I saw it at the beginning and thought for a while before I found the implementation idea.
Method four
Map<Integer, Integer> map = new HashMap();
for(int n : nums) {
int freq = map.getOrDefault(n, 0) + 1;
map.put(n, freq);
}
// Compare the map entries directly, so that there can be multiple elements, without creating new arrays or entity classes
Queue<Map.Entry<Integer,Integer>> heap = new PriorityQueue<>((a, b) -> a.getValue() - b.getValue());
/** * maintain a small root of the heap, but there is a difference between the normal way of doing this, and the normal way of doing this is to check whether the element is larger than the top of the heap after k elements are full. * here is a different way of doing this: first enter the heap, and then exit the top of the heap, which is O(nlog(k+1)). Theoretically, it should be slower than order nlogk, */
for(Map.Entry<Integer,Integer> entry: map.entrySet()) {
heap.offer(entry);
if(heap.size() > k) { heap.poll(); }}int[] res = new int[k];
for(int i = 0; i < k; i++) {
res[i] = heap.poll().getKey();
}
return res;
Copy the code
The time complexity here is strictly O(nlog(k+1)), because there will be k+1 elements in the heap, and when the element is detected to be greater than k, the smallest element at the top of the heap will be removed from the heap and then added to the heap. This avoids the comparison process, but the time complexity is higher, and it can also be used when the performance requirements are not so strict.
Bucket sort
The idea of sorting buckets is to use 1-nums.length, and then traverse the entire Map, put the Map Entry into the bucket value. In this case, a bucket may have multiple elements, and then extract the elements from the largest to the smallest.

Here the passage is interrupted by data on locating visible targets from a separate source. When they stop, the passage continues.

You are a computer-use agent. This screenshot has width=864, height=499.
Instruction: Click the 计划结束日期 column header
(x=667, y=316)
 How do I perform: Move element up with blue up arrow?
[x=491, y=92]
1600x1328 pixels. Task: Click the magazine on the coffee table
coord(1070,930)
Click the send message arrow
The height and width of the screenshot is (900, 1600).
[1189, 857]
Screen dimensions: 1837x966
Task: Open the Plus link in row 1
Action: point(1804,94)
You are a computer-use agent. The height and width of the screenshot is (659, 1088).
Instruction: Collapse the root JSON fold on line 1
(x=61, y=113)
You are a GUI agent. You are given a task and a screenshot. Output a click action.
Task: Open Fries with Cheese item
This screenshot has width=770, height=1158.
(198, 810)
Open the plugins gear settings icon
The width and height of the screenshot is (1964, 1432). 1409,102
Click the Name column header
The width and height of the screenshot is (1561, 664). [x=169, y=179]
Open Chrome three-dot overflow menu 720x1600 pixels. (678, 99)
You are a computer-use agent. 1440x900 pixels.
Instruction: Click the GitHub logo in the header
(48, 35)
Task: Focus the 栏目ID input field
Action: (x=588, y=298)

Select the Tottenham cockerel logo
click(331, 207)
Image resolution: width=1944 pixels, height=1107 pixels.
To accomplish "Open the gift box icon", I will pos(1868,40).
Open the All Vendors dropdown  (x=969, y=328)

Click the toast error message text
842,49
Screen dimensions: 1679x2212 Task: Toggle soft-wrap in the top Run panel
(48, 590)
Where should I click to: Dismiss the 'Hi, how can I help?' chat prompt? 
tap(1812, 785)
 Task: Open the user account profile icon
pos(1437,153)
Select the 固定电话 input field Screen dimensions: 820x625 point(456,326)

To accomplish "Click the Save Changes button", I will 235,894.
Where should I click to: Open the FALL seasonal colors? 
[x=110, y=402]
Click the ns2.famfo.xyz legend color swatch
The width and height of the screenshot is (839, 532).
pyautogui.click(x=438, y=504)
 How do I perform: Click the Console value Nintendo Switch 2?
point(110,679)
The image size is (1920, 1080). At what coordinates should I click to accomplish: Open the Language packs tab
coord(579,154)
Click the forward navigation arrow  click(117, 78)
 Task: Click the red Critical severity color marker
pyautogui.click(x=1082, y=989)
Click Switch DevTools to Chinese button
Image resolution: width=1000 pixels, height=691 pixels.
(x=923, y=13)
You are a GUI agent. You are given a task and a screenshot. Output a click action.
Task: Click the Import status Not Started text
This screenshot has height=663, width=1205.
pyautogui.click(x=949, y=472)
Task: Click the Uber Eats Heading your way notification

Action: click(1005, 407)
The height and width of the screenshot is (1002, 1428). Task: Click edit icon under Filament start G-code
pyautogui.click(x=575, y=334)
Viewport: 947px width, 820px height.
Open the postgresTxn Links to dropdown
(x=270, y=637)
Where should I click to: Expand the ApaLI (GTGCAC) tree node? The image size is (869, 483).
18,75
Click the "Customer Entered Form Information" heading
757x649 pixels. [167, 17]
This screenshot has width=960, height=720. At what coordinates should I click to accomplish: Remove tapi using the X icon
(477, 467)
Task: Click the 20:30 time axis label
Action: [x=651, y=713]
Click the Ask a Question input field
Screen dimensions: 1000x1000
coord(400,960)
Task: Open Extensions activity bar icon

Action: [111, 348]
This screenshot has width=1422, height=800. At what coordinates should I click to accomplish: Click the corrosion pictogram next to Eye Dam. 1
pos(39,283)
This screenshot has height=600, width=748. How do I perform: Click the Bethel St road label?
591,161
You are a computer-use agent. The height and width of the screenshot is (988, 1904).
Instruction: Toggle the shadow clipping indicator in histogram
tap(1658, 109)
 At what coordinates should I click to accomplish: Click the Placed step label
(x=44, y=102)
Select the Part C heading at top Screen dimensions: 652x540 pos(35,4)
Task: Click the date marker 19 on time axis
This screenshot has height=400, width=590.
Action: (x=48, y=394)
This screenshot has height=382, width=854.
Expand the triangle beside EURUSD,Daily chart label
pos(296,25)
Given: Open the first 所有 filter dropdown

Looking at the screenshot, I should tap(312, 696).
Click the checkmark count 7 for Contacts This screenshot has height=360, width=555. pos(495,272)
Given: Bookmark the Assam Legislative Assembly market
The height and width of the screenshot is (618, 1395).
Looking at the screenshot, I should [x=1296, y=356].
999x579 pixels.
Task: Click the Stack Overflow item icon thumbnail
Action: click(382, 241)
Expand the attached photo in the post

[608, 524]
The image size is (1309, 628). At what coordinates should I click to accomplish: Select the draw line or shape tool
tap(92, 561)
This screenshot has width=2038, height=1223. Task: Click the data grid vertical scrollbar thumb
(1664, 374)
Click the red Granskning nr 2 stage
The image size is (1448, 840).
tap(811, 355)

So what I started with was a simple idea of replacing a bucket with an array, and that’s not going to work, because buckets might have multiple elements, they might be overwritten, and then we can replace buckets with arrays in counting sort scenarios.
Map<Integer, Integer> countMap = new HashMap<>();
for (int num : nums) {
countMap.put(num, countMap.getOrDefault(num, 0) + 1);
}
// Can not directly use the array record, because there will be more than one number of times, such array will be overwritten
// So just put a list at each array location.
// The number of elements in the bucket is multiple
// A bucket contains all the numbers that occur in the bucket
List<Integer>[] tong = new ArrayList[nums.length + 1];
for (Map.Entry<Integer, Integer> num : countMap.entrySet()) {
if (tong[num.getValue()]==null) tong[num.getValue()] = new ArrayList<>();
tong[num.getValue()].add(num.getKey());
}
int[] res = new int[k];
int index = 0;
// Because the array element is assigned to nums.length, it is nums.length instead of nums.length-1
for (int i = nums.length; i >= 0; i--) {
if (tong[i] == null) continue;
for (int n : tong[i]) {
res[index++] = n;
if (index == k) returnres; }}return res;
Copy the code
Write in the last
When we are doing the problem, we should not only pursue to do it, but also try all possible solutions, and then compare the advantages and disadvantages. For some slow solutions, see if we can optimize and improve their efficiency.
Sometimes you can increase the efficiency of an algorithm by ten times or even tens of times, and the sense of accomplishment is unprecedented!
Enjoy the process, and you’ll write less “bad” code later on.